MDR 101 - Part 3 - Analysis
After addressing quality control issues and filtering your SNPs to a reasonable subset it is time for an MDR analysis. First, make sure you are using the latest version of the open-source MDR software. Follow the link on www.epistasis.org for the newest version.
The first step is to load your file in the Analysis tab. Check the sample file distributed with the software for the data format. If you successfully load the data you can view it with the View Datafile button. The Datafile Information area will show the name of the file, the path, and number of subjects (i.e. instances), the number of SNPs (i.e. attributes/variables), and the ratio of cases to controls. Note that the current version of MDR will only load datasets with up to about 10^6 SNPs. A future version will allow you to load bigger datasets. Running MDR on more than 100 or 1000 SNPs will probably require a fast C version optimized for high-performance computing. Download libmdr from here if you want to write a C program.
Once you are sure you have loaded the right data you are ready to run an MDR analysis. Feel free to use the default settings to run a quick MDR analysis by pushing the Run Analysis button. Go to the Configuration Tab to change the settings. Here is what each setting is used for.
Random Seed: The random seed controls how the dataset is divided into different parts if cross-validation is used. Running MDR using the same random seed should give the same results from run to run as long as the other settings are the same. Feel free to run MDR using different random seeds to see how the results differ when your data is divided differently. Across 10 runs you should get similar results if you have a detectable signal. You really only need to do one seed for publication purposes.
Attribute Count Range: This tells MDR the order of the interactions to be considered. The default settings will return the best 1-, 2-, 3-, and 4-attribute models. In general, I rarely go above a 5-way interaction unless the dataset is very large (e.g. greater n=2000 instances).
Cross-Validation Count: This tells MDR how many pieces to divide your dataset into for cross-validation (CV). The default is 10-fold CV. This is what I almost always use. A 5-fold CV is ok too and will run faster.
Paired Analysis: This is used for datasets in which the cases and controls are paired or correlated in some way (i.e. matched). If this is checked MDR will keep the pairs together during cross-validation. Use this option if you have a 1:1 matched case control study or relatives such as discordant sib-pairs. We don't have an option for n:1 matching where n is greater than 1.
Tie Cells: This tells MDR how to treat genotype combinations for which there are an equal number of cases and controls. Set this to whatever you feel comfortable with. I usually use the default unless a collaborator wants something different.
Compute Fitness Landscape: Checking this box will tell MDR to keep track of every combination that it evaluates. These can then be viewed in the Landscape Tab in the analysis window. This is very useful for identifying the second or third best model. Sometimes the second best model is a better predictor. Keep in mind that the landscape option uses a lot of memory. If you have lots of SNPs in your dataset it could cause MDR to stop due to lack of memory. This is why it is off by default. It might be better to use the Top Models option described next.
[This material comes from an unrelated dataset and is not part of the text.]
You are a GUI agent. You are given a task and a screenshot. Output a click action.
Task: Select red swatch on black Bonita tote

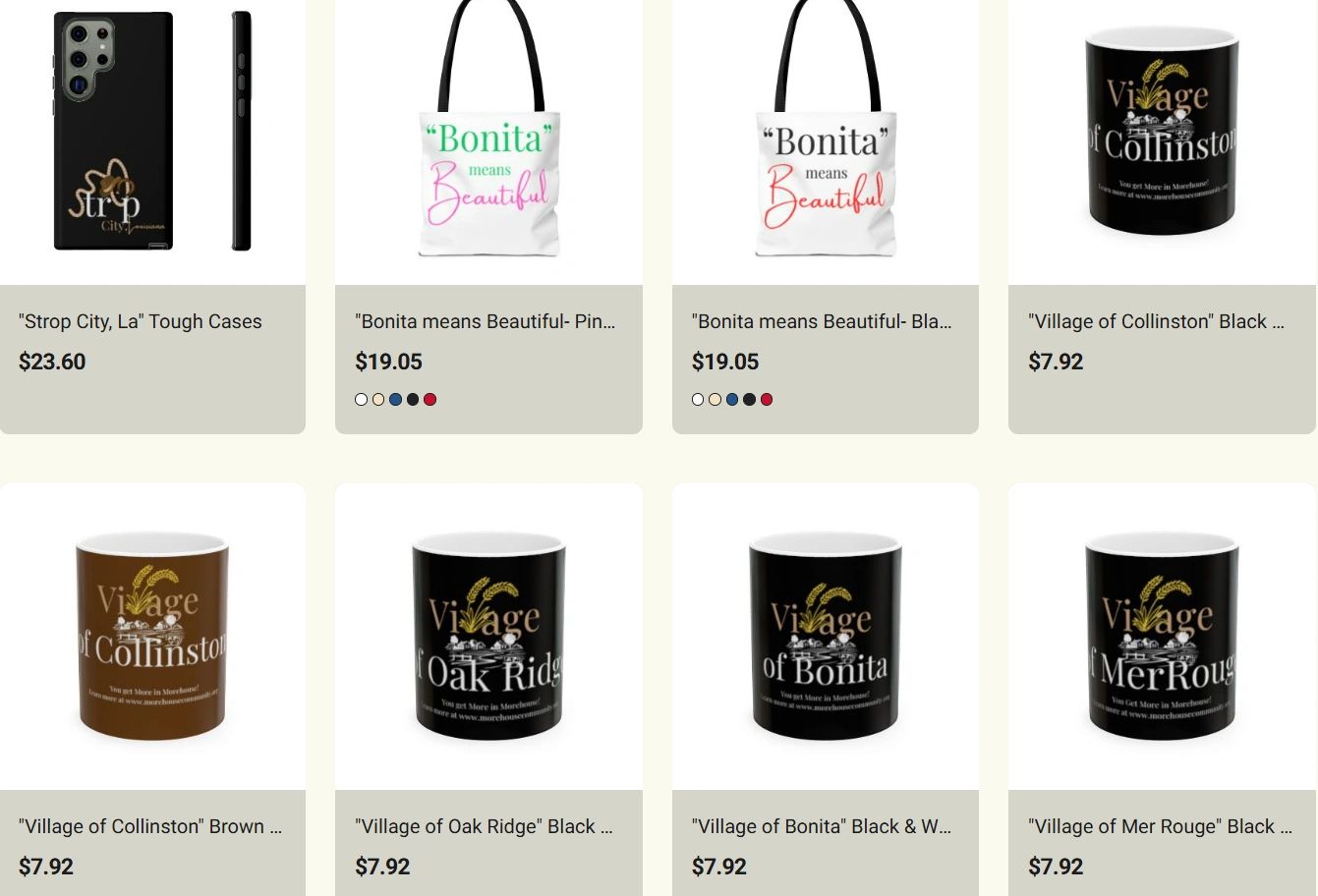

Track Top Models: MDR will by default keep track of and report the top n models and then show these in the Top Models Tab of the Analysis.
Search Type: MDR carries out an exhaustive search over all possible combinations by default. If this takes too long, you might try running a random search. You can specify the total number of evaluations to perform or you can tell it how long you want to wait (e.g. 2 hours). You can also select a forced analysis if you want to evaluate one specific combination of attributes. I use the forced analysis option a lot. I use it to obtain an unbiased estimate of the testing accuracy when the cross-validation consistency (CVC) is less than 10 or to get an estimate of the testing accuracy for the second or third best model identified using the Landscape. We have also included a probabilistic search algorithm called an estimation of distribution algorithm (EDA) that assigns probabilities to each SNP for selection. These probabilities can be modified using expert knowledge to bias the search.
Once you have finished setting options in the Configuration Tab you are ready to begin your MDR analysis by pushing the Run Analysis button in the Analysis Tab. The Progress Completed bar will give you an idea of how long you need to wait. A dataset with 10-50 SNPs shouldn't take more than a few seconds or a few minutes to analyze. A dataset with 10 SNPs and 400 subjects takes less than four seconds to run on a dual-processor Dell desktop with the default settings. A dataset with 15 SNPs and 600 subjects takes about 10 seconds to run with the default settings. With 50 or more SNPs you may need to wait an hour or more depending on the number of CPUs your computer has. Make sure threading is turned on!
Note that we have added a new tab in 2010 for covariate adjustment. This allows you to select a covariate such as age or weight and adjust for that effect using a simple sampling algorithm. A paper describing this method was published in Human Heredity. We also published a 2011 paper in Annals of Human Genetics that describes a robust MDR method that uses a statistical test to determine whether each genotype combination is high-risk or low risk. This option is now in the configuration tab.
My next posts will discuss how you pick a best model, how you evaluate statistical significance, and how you interpret the results. More advanced MDR analysis methods will also be covered.
This post was last updated on January 20, 2013.